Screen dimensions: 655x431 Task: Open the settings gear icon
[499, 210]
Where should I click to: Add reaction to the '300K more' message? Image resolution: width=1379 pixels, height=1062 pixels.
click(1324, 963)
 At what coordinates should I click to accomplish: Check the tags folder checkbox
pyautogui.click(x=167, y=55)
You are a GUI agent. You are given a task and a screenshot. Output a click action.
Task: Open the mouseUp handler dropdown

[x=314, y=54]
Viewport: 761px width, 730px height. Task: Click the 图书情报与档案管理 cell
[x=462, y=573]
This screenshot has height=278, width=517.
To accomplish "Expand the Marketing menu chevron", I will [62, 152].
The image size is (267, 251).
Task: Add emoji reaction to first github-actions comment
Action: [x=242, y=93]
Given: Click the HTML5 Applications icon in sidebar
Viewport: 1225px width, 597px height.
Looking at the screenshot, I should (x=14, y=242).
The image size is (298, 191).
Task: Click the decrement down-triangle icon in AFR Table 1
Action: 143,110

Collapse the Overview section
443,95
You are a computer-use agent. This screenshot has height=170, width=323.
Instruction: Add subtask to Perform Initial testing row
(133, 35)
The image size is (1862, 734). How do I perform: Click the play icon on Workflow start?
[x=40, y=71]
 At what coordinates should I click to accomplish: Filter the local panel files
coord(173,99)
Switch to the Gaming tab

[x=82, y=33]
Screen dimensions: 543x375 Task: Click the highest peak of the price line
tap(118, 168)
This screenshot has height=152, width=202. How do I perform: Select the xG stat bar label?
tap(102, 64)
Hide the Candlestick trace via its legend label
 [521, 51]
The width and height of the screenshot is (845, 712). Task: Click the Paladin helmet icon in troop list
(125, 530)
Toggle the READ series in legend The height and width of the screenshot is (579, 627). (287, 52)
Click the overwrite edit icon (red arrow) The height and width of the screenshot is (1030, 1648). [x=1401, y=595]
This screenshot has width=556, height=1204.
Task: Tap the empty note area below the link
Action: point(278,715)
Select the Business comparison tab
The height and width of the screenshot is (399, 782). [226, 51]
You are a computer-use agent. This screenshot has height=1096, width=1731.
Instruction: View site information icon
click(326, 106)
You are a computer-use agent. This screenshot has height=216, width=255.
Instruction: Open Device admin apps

* Requirement *
Copy all of the records above word for word, keeping every line as it appears.

* Worked solution *
Screen dimensions: 655x431 Task: Open the settings gear icon
[499, 210]
Where should I click to: Add reaction to the '300K more' message? Image resolution: width=1379 pixels, height=1062 pixels.
click(1324, 963)
 At what coordinates should I click to accomplish: Check the tags folder checkbox
pyautogui.click(x=167, y=55)
You are a GUI agent. You are given a task and a screenshot. Output a click action.
Task: Open the mouseUp handler dropdown

[x=314, y=54]
Viewport: 761px width, 730px height. Task: Click the 图书情报与档案管理 cell
[x=462, y=573]
This screenshot has height=278, width=517.
To accomplish "Expand the Marketing menu chevron", I will [62, 152].
The image size is (267, 251).
Task: Add emoji reaction to first github-actions comment
Action: [x=242, y=93]
Given: Click the HTML5 Applications icon in sidebar
Viewport: 1225px width, 597px height.
Looking at the screenshot, I should (x=14, y=242).
The image size is (298, 191).
Task: Click the decrement down-triangle icon in AFR Table 1
Action: 143,110

Collapse the Overview section
443,95
You are a computer-use agent. This screenshot has height=170, width=323.
Instruction: Add subtask to Perform Initial testing row
(133, 35)
The image size is (1862, 734). How do I perform: Click the play icon on Workflow start?
[x=40, y=71]
 At what coordinates should I click to accomplish: Filter the local panel files
coord(173,99)
Switch to the Gaming tab

[x=82, y=33]
Screen dimensions: 543x375 Task: Click the highest peak of the price line
tap(118, 168)
This screenshot has height=152, width=202. How do I perform: Select the xG stat bar label?
tap(102, 64)
Hide the Candlestick trace via its legend label
 [521, 51]
The width and height of the screenshot is (845, 712). Task: Click the Paladin helmet icon in troop list
(125, 530)
Toggle the READ series in legend The height and width of the screenshot is (579, 627). (287, 52)
Click the overwrite edit icon (red arrow) The height and width of the screenshot is (1030, 1648). [x=1401, y=595]
This screenshot has width=556, height=1204.
Task: Tap the empty note area below the link
Action: point(278,715)
Select the Business comparison tab
The height and width of the screenshot is (399, 782). [226, 51]
You are a computer-use agent. This screenshot has height=1096, width=1731.
Instruction: View site information icon
click(326, 106)
You are a computer-use agent. This screenshot has height=216, width=255.
Instruction: Open Device admin apps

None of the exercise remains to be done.